Reading text:
09 July 2019

Review: Unsolved Australia - Lost Boys, Gone Girls by Justine Ford

Unsolved Australia - Lost Boys, Gone Girls by Justine Ford book cover
* Copy courtesy of Pan Macmillan *

Justine Ford is a big name when it comes to true crime in Australia. She's a journalist and author of five books. One of these is The Good Cop - The True Story of Ron Iddles, Australia's Greatest Detective which was adapted into a series for the Foxtel channel and for which Ford was the Executive Producer. I absolutely loved the series and my respect for Police Detective Ron Iddles, OAM (retired) is unending.

This is my first foray into Justine's written work though and I enjoyed reading Unsolved Australia - Lost Boys, Gone Girls. Justine covers cold case missing persons and unsolved murders in Australia all the while encouraging the reader to help find a missing person or catch a killer. I knew about 2 of the 13 true crime cases included, those being the outback mystery of what happened to Paddy Moriarty and missing Army Officer Sean Sargent.

Justine's experience on Australia's Most Wanted is evidenced in her approach to this work. This collection of true crime cases encourages members of the public to come forward and help Police solve the cases and bring justice and some measure of comfort to the families.

Your goal: Shorten the paragraph of the review that begins "Justine Ford is a big name" to two sentences, keeping its main facts. The listing placed after this review has no connection to it.

Supplied records:

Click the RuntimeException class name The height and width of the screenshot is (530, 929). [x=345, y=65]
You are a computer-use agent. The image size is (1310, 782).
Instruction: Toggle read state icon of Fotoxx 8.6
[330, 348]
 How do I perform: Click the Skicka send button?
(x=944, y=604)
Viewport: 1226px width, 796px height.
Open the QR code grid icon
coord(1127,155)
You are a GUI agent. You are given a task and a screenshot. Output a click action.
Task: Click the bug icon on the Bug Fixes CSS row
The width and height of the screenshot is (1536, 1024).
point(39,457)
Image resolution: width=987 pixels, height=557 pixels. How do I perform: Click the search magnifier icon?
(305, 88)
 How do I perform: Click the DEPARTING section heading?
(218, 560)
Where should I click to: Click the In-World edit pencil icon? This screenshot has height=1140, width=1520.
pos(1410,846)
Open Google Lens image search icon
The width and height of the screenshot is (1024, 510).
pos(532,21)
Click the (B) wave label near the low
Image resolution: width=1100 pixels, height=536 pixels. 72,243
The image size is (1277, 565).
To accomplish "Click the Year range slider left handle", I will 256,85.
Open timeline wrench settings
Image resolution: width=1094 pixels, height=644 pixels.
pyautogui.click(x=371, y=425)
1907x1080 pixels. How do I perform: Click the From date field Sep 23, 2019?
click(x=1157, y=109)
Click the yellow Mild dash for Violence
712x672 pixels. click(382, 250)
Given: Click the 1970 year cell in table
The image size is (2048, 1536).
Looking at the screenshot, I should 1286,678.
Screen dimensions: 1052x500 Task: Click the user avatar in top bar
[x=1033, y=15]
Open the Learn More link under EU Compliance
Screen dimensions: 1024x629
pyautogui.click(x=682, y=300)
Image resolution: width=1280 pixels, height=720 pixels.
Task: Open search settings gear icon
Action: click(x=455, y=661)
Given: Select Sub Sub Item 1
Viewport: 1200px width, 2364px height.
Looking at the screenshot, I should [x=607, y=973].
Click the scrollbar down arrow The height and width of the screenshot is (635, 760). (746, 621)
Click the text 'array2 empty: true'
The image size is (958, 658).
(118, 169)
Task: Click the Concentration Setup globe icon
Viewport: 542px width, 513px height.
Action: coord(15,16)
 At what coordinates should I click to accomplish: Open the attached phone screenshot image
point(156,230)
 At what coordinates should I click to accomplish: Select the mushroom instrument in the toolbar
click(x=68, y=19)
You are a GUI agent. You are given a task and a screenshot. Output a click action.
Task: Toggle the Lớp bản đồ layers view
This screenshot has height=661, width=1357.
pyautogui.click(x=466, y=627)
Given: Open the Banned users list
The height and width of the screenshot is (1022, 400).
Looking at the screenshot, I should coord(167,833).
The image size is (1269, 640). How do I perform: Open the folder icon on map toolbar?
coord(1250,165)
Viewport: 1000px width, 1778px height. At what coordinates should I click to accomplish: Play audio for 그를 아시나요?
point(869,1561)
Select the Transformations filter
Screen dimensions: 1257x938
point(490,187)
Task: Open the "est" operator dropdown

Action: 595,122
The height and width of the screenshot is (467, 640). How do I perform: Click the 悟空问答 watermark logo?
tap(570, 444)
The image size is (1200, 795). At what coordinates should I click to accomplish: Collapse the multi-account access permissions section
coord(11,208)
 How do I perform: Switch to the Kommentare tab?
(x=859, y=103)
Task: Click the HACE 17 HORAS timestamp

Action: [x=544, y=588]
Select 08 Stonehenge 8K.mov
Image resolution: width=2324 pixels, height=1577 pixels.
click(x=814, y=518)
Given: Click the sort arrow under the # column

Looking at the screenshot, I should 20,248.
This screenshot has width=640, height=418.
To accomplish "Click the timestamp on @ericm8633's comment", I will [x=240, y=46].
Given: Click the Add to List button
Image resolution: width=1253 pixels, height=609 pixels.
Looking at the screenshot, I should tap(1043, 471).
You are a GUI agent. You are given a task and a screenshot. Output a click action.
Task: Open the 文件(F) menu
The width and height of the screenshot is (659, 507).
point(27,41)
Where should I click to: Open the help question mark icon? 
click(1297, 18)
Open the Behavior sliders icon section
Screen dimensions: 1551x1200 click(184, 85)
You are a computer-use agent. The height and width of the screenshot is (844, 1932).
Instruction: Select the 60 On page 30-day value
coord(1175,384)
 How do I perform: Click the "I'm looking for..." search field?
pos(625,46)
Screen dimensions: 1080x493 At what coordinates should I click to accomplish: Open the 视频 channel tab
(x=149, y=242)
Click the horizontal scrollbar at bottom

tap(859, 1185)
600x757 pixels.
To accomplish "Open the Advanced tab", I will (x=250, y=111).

Finished answer: Justine Ford, a prominent Australian true crime journalist, has written five books, including The Good Cop - The True Story of Ron Iddles, Australia's Greatest Detective, which became a Foxtel series that she executive produced. The reviewer loved the series and has unending respect for retired Police Detective Ron Iddles, OAM.